Pourtant, la capacité d’accueil en formation reste dépendante de la démographie des praticiens aguerris et de la reconnaissance universitaire des terrains “hors CHU”.

Perspectives : Vers des dispositifs à la carte, ancrés dans la réalité des territoires

Chiffrer l’impact de chaque dispositif est un défi : aucun ne règle, à lui seul, le problème de l’accès, mais leur combinaison permet d’éviter le basculement de régions entières en “zones blanches”. On observe que les solutions qui fonctionnent sont celles qui s’appuient sur une alliance de moyens : financement, organisation collective, recours à la délégation, soutien logistique, appui du numérique adapté et projection sur la formation des futurs soignants.

  • Chaque territoire, de la Haute-Loire à la Seine-Saint-Denis, devra ajuster le curseur entre soutien financier, mutualisation, innovations numériques et ancrage universitaire.
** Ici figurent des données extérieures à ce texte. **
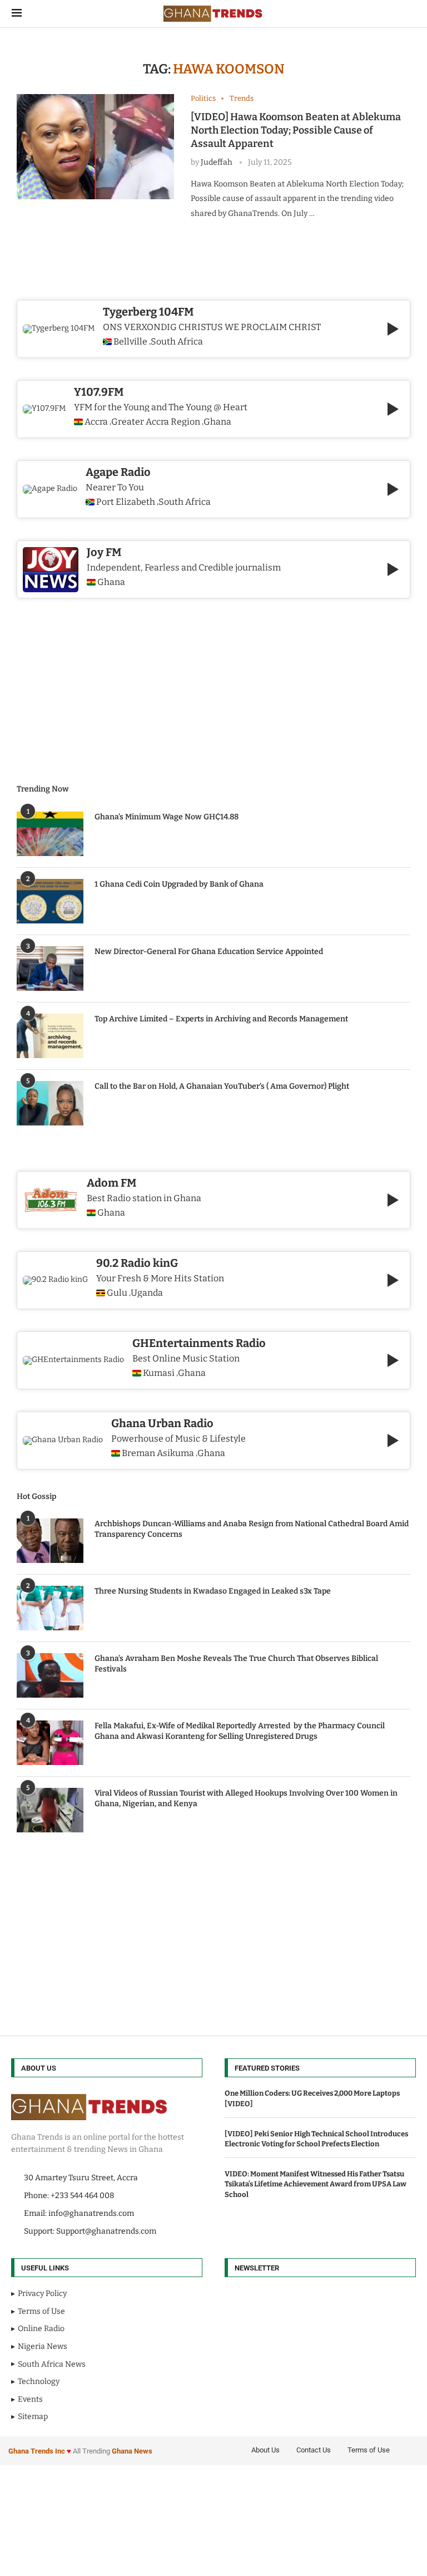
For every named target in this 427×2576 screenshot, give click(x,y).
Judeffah (216, 162)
Au final, derrière le terme “désert médical” se joue aussi une question de cohésion sociale, de reconnaissance locale et de moyens humains. Pour renforcer durablement l’accès aux soins, il faudra donc conjuguer diversité des dispositifs, patience… et capacité à faire confiance aux initiatives et expérimentations portées, chaque jour, par les acteurs de terrain.